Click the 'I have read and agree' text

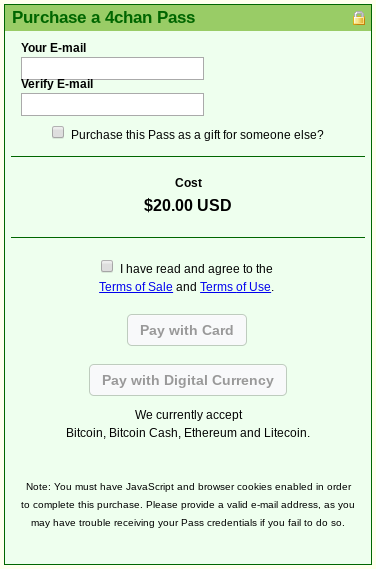click(196, 269)
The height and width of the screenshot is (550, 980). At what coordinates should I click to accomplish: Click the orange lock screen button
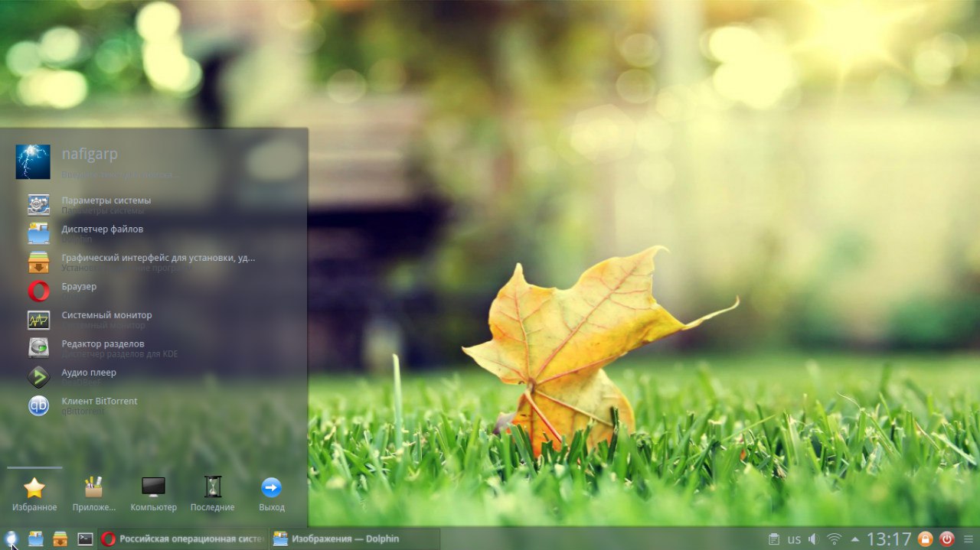[x=925, y=539]
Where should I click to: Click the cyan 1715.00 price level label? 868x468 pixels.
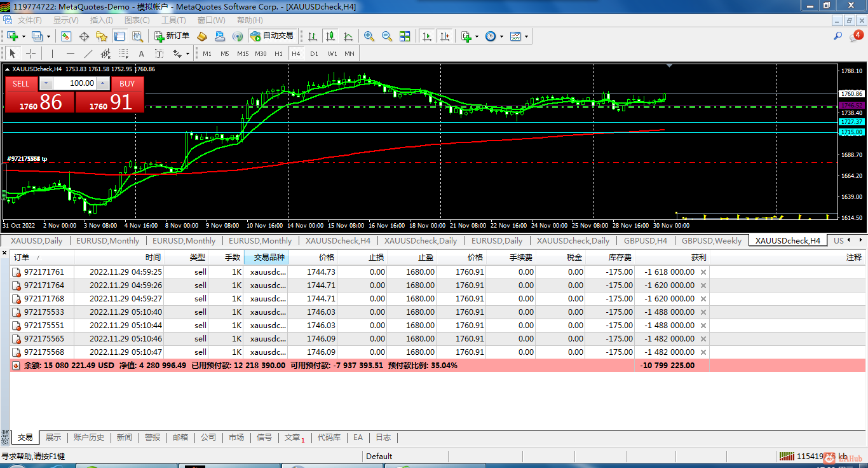[851, 132]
+++++
TASK DETAILS >> Before answering, please find the line containing "Where should I" above, then copy exactly from it through the last line of the entries, both included, without pictures.

COMPLETED TASK >>
Where should I click to: Click the cyan 1715.00 price level label? 868x468 pixels.
[851, 132]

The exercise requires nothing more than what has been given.